How do you decide where you and your partner should live?

Photo courtesy of Alok Deshpande

Photo courtesy of Alok Deshpande

Right after Jason and I got engaged, I moved to the Bay Area for a job while Jason stayed in NYC. We were long distance for over 1.5 years, and, during that time, we had a bunch of different discussions about where we wanted to permanently live - NYC, the Bay Area, or possibly, LA. After much debate, I ended up moving back to NYC, and, until the pandemic, we’d both planned to live there long-term. Since the pandemic started and I’ve been working remotely, however, Jason and I have started discussions about whether we’d ever want to move somewhere different. It’s prompted a bunch of questions in my mind about what really matters where you live: is it having friends and family nearby? Good schools? The climate? A combination of the above factors? Here are some of the factors that have influenced our conversations, if they are useful: 

  • The importance of location to your overall happiness: I wish one (or both!) of us were very laid-back about where to live, but we quickly realized we both felt where we put down roots would be a big factor in our respective happiness. Both Jason and I prefer more urban areas where you can walk everywhere vs. having to drive. And we both really enjoy having four seasons - especially fall and winter. Still, I have friends who are flexible enough to make pretty much any location work. My parents are actually a good example here - as immigrants to the US, they had to follow their careers and ended up in a wide range of places (Houston to Detroit to Los Angeles to Atlanta).  

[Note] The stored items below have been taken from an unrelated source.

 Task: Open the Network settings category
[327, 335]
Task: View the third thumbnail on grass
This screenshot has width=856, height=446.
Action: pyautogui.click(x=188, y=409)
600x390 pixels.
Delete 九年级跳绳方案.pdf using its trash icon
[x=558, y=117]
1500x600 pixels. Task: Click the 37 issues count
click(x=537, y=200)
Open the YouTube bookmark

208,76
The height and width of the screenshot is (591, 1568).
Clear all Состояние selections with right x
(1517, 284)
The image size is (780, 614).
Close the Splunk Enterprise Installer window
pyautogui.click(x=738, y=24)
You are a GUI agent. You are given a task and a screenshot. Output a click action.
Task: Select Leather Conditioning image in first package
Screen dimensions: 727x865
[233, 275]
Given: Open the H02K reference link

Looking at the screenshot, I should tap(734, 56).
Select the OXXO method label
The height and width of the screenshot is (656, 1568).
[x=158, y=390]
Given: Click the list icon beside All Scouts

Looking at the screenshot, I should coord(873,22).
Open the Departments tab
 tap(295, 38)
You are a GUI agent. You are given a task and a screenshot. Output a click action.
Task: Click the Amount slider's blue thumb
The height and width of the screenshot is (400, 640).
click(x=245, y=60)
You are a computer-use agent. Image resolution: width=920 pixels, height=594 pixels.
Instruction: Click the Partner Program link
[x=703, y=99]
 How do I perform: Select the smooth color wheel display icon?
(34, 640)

  • Careers: This was the biggest factor in choosing NYC over the Bay Area. Jason runs his own business now, but, at the time of our decision, he worked in a highly specific field of finance that existed primarily in New York. Similarly, my background has been in the tech and media/entertainment space, meaning New York, LA, and the Bay Area had the most career opportunities for me. I’m still tied to NYC through my job now, but Jason now has the flexibility to work from anywhere. One of the silver linings to the pandemic could be a more general acceptance of permanent remote work, which would open up our location options considerably. 

  • Friends and family: This has been one of the biggest questions in mind. While I love the idea of living outside NYC or SF, the truth is, neither Jason nor I have strong social circles outside major coastal cities. Of course, we could always make new friends! But I’ve wondered whether living in a city with a more affordable cost of living would be worth it if my friends and family were far away (especially if we had children). When I was based in the Bay Area, my nephew was born. Because I lived a few minutes away from my brother, I ended up seeing him almost every single day for 1.5 years. Now - especially with travel on hold - I’ll see him at most every few months, which is hard, particularly because kids change so quickly. The idea of having our future family near grandparents or cousins is appealing enough to both of us that we’d likely compromise major preferences to make it a reality. 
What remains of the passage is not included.